In science fiction, space and time warps are a commonplace. They are used for rapid journeys around the galaxy, or for travel through time. But there is an integer at which fact and fiction collide – where the relativity of space-time comes into play – and it at this point, the writer suggests, we might find poetry.
Ben Armstrong’s searing debut poetry collection, Perennial, is laced with this relativity; a sense of warped perspectives as different narrative voices walk us through different places and different times – with different poems separated within themselves and sometimes from each other by a clear sense of distance. Distance between one object and another; between one lover and another; between the past and present; between a remembered thought and feeling and a prediction of a future life.
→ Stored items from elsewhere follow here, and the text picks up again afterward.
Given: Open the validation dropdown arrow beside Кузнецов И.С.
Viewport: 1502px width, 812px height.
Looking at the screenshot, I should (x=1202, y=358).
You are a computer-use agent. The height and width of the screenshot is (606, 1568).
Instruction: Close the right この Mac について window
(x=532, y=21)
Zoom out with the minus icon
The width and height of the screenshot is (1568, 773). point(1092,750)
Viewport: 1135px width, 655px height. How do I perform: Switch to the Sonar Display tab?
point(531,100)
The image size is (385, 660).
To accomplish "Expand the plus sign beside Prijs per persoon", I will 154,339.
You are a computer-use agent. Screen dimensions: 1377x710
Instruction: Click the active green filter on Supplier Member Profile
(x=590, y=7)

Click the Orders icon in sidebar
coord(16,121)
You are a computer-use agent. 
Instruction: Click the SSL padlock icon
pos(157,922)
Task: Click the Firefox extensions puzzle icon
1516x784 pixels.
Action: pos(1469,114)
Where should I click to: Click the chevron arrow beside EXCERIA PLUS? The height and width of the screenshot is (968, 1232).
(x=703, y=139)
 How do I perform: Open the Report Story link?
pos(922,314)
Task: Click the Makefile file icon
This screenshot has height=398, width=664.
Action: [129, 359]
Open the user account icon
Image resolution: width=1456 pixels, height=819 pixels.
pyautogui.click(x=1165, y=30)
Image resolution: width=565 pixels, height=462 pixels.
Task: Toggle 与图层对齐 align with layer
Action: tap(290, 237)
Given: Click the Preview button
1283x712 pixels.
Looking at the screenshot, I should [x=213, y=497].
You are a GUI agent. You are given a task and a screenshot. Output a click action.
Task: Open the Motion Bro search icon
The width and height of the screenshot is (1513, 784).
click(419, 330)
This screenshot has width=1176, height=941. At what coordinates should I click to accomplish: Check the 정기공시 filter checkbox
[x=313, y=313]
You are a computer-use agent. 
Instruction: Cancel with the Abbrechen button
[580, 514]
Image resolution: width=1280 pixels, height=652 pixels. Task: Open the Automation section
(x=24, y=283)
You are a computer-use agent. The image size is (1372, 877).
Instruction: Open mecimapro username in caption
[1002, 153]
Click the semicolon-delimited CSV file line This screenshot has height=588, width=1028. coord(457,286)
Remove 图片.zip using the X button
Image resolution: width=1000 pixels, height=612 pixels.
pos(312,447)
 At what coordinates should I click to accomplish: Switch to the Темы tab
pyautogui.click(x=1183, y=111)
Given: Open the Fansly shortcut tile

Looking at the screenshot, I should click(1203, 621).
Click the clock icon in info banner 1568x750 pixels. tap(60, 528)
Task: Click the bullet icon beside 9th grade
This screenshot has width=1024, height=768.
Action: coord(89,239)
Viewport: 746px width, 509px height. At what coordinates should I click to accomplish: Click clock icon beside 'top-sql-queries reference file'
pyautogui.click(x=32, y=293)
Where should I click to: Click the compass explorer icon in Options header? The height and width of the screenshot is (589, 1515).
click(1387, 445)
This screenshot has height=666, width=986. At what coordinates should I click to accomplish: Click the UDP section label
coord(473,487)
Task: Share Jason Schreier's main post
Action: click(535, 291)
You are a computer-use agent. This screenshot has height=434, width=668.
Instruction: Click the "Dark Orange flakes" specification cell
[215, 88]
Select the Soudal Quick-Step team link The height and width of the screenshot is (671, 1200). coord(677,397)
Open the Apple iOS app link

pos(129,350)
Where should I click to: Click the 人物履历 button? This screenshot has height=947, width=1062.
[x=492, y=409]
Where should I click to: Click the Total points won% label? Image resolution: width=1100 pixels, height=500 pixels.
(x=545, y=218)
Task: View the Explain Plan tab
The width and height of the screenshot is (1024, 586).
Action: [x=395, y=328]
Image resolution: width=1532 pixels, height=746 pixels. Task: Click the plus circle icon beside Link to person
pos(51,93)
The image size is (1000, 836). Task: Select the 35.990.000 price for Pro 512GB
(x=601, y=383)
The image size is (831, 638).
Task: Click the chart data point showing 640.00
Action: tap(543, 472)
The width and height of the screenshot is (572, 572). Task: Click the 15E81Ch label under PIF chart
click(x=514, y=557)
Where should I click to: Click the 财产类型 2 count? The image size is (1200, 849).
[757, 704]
Yet while the idea of the space (either physical or fourth dimensional) between two set points helps drive the core narrative of the collection, Armstrong’s poetry stridently ignores rules of Euclidean geometry – embracing instead the science fiction (or fact – as Hawkin and Einstein would insist) of space-time warps and jumps. Shifts in tense, and perspectives, blur lines, all the while experimental formal structures breakdown boundaries and conventions, helping the reader rearrange language in unique and surprising ways.
And by jove does this surprise you. From the greeting that opens the poem to the sad vision of a remembered goodbye, Perennial takes us on a ride infused both with comedy and tragedy, seeped with allusions and allegory that are literary, modern, classical, punk, political and pop-culture, using faux-satirical homages to classical literary figures and Homeric journeys, as well as very specific moments in scenes that collide together like atoms in a collapsing neutron star.
Take, for example, the shift in tone and style between ‘old bar’ and ‘Coca Cola Focus Group’. The former: a rather beautiful meditation on loneliness and the risks of being consumed by one’s memories. The latter: an extremely fun, engaging, and wry skit on the failings of modern capitalism. Both are excellent – but what the hell are they doing beside one another? In the large hadron collider that is Perennial, Armstrong challenges the reader to embrace the unpredictability and recognise the order within the otherwise apparent disorder. As Dr Ian Malcolm would say in sci-fi classic Jurassic Park, “it doesn’t obey set patterns or rules […] it’s chaos” (to be clear: in Perennial, the chaos is very much a good thing – not one likely to involve the risk of being eaten by dinosaurs, though probably best never to rule that option out completely).
In short, Perennial sets the highest of high bars as a debut collection and firmly marks Armstrong out as a poet to keep an eye on. Not least because his work reminds us just how damn fun poetry can be.